Left — water flow sensor with JST-SM, Center — breakout with 0.1' spaced connection suitable for JST XHP, Right — a sensor with JST PHR connector

Bolt and Box it

Trivial, but important none the less — once you figured out the parts you need, mount all your electronics on a panel — it can be a piece of plywood you’ve cut with a hacksaw or you can design a mounting panel for your project in Inkscape and order it made with a laser cutter for pennies. It can be a piece of acrylic and a laser cutter — about 3 mm thick works well. That’s why every circuitboard will have mounting holes, and typically they are M3, and so you will need some M3 standoffs or spacers and screws.

Left — M3 stand-offs. Right — everything bolted down.

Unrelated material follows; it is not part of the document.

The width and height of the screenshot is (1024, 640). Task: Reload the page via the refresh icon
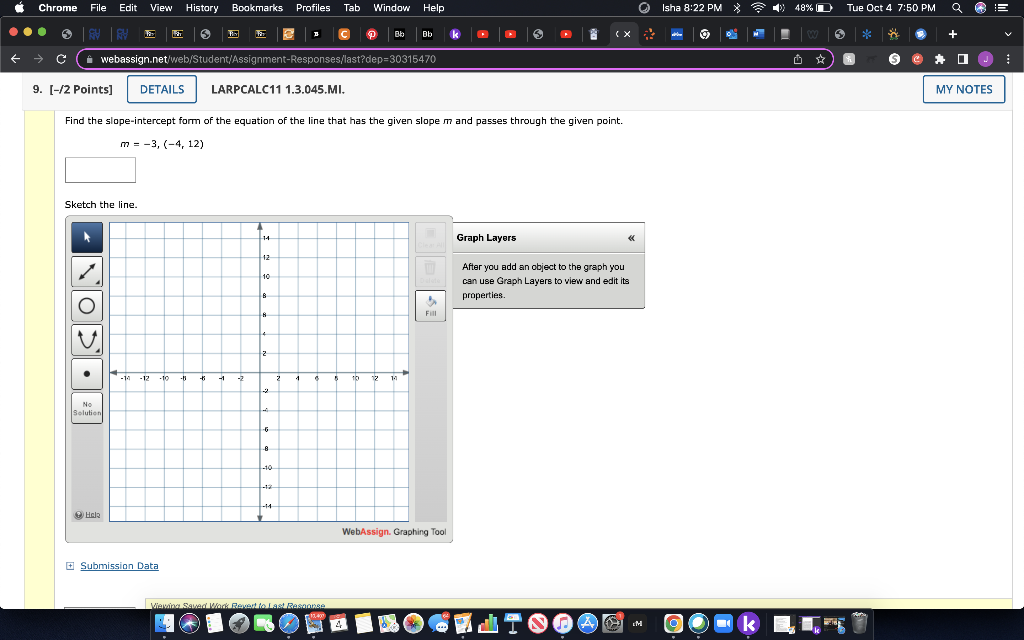[x=60, y=58]
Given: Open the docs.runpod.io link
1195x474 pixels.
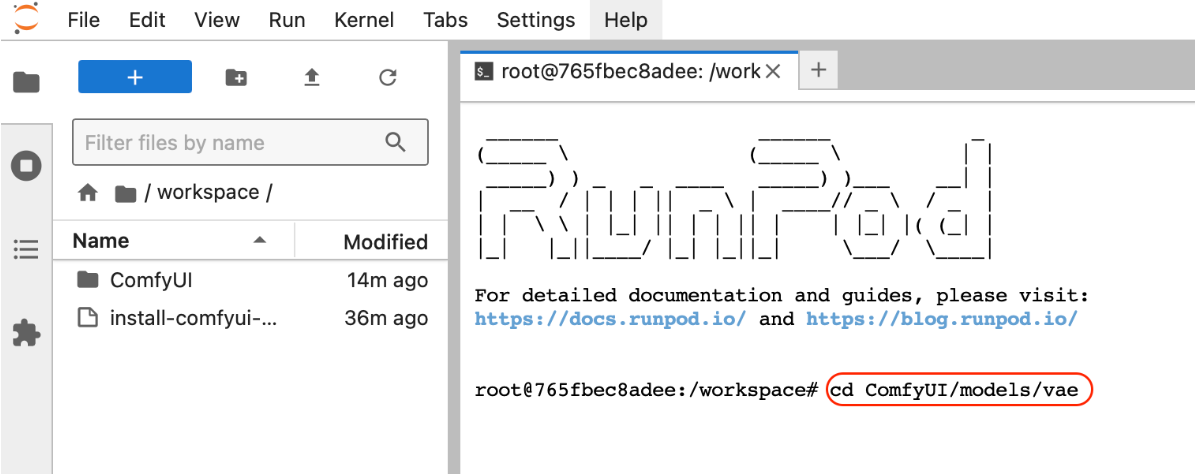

Once you’ve mounted everything on a panel, you can place it inside a box — and there is an entire industry that builds all kinds of enclosures for electronics. You can find all kind of waterproof boxes made out of different materials. Most of my enclosures are form Hammond and Fibox.

Mounting circuit-boards on a panel will let you enclose your project and protect it from the elements.

External Connectors

Of course you need to pass signals and power in and out of the enclosure,
For that you can use cable glands (which I detest) or connectors. They come in cable mount, PCB-mount, and panel-mount varieties. You will want the latter, so that you can install them on the wall of the enclosure.

Left — ‘normal’ barrel jack connector, left-Center- Audio plug, Right — SP13 and Aviation plug connectors.

As we say in Russian, there are more different varieties of them than there are stray dogs. You’ll want to note number of contacts, rated voltage / current and if they are water-proof. Unlike internal connectors, these guys generally use solder, not crimps, and you will want heat-shrink tubing to protect the contacts. To get started, get yourself:

• 2.1 x 5.5 mm Barrel Jack and Sockets to power your project from normal wall-wart power supplies.
• ‘Aviation Plug’ GX-12 / GX 16 comes in 2–8 pin varieties, are very common and cheap
• Weipu SP1310 are similar to aviation plugs but are waterproof.
• 3.5 mm Audio Jacks are cheap, familiar, common and compact, and are often used for sensor probes. The connectors have a peculiar quality — the contacts will all touch each-other while jack in being inserted or taken out. Make sure that whatever you are connecting is happy with such treatment. Also their 4-pole varieties often have awkward flat contacts that are difficult to solder by hand, so you’ll need to shop around or have serious sodering-fu.

Isolation

Once you have a box of electronics, typically you’ll want some sensor probes that come out of it. Let’s say you are measuring temperature of water with a probe. What happens if insulation on that water probe is damaged? Unless you take precautions, ground and power will end up shorted, and likely cause your system to fail.

Left — typical smart-home IoT ‘box of crap’. Right — MCU with opto-isolated inputs from Olimex. Right — Galvanic isolation board from DFrobot.

To address the problem limit the amount of current any particular probe can use by powering them ‘through’ resistors or poly-fuses. That would usually prevent damage / shutdown of the rest of the system. You could also go all the way and power all the probes separately and use opto-isolators for the signals.

Some sensors have to be isolated — PH and an EC sensor with interfere with each-other and require galvanic isolation to work properly.

Documentation and ERRATA

Your project could fail due to no fault of your own. It is typical to encounter terrible documentation that forgets to mention some crucial details, and discover it half-way through your project or never at all

The [Arduino] delay() function does weird random stuff when combined with PWM outputs in version 12, but not 11. It will also fail if the counter rolls over 0.

The other half of the problem is that people who make the possessors make mistakes too — and those will theoretically be found in ERRATA section of the datasheet, but sometimes aren’t. And you have to deal with that too.

Electromagnetic Interference

I have no experience with EMI, but if you work in an environment where that is a problem, for example near large electric motors, you should keep this in mind. You might consider having an EMI-protected or aluminium enclosure.